Data Engineering

Building Real-Time Analytics with Kafka, Flink, and ClickHouse

March 28, 2025
17 min read
By Data Engineering Team

Architecture and implementation of streaming data pipelines for real-time analytics, handling millions of events per second with sub-second latency.

Introduction: The Real-Time Analytics Challenge

Modern applications generate millions of events per second - user clicks, sensor data, financial transactions, IoT telemetry. Traditional batch processing (running jobs nightly or hourly) is too slow for use cases that demand sub-second insights: fraud detection, recommendation engines, operational dashboards, and anomaly detection.

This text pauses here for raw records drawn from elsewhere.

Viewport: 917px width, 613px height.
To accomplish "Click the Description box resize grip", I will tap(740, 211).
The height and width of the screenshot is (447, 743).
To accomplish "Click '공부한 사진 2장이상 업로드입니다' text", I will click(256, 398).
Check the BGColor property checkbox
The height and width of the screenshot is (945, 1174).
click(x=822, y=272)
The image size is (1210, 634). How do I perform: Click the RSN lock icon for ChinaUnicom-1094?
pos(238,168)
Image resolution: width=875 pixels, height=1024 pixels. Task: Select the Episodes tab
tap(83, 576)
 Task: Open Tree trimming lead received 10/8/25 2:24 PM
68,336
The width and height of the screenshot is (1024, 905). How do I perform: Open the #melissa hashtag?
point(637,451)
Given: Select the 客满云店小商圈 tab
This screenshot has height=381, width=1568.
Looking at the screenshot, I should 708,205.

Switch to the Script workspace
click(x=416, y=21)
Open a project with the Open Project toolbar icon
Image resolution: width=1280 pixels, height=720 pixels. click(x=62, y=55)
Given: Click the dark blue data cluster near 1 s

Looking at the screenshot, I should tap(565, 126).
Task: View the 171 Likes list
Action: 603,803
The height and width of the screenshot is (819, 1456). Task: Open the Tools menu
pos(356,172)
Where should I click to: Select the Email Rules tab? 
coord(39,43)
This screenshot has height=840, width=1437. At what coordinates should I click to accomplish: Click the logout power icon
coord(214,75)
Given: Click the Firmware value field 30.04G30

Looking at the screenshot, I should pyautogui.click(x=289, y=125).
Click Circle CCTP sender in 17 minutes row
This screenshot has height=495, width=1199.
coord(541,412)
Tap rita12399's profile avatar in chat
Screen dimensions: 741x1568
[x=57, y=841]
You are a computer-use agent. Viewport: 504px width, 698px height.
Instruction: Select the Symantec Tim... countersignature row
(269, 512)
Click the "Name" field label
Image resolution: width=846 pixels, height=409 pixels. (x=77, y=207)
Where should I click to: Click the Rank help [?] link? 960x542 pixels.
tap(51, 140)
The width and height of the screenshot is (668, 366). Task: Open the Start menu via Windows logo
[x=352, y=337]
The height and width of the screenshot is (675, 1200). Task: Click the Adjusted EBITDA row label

Real-time analytics streaming architectures enable processing data as it arrives, providing immediate insights and triggering automated actions. This post covers production-ready streaming architectures using Apache Kafka, Apache Flink, and cloud-native services.

  • Fraud Detection: Analyze transactions in real-time to block suspicious activity
  • Personalization: Update recommendations instantly based on user behavior
  • Operational Monitoring: Dashboard metrics with <1 second latency
  • IoT Analytics: Process sensor data from thousands of devices
  • Log Analytics: Real-time error detection and alerting
  1. 1.Stream Ingestion: Kafka, Kinesis, Pub/Sub
  2. 2.Stream Processing: Flink, Spark Streaming, Kafka Streams
  3. 3.State Management: RocksDB, Redis, DynamoDB
  4. 4.Data Sink: Elasticsearch, ClickHouse, TimescaleDB, S3
  5. 5.Monitoring: Prometheus, Grafana, Datadog

Architecture Overview

Stream Processing with Apache Flink

Why Flink for Streaming?

Flink provides true event-time processing, exactly-once semantics, and low-latency state management - making it ideal for production real-time analytics.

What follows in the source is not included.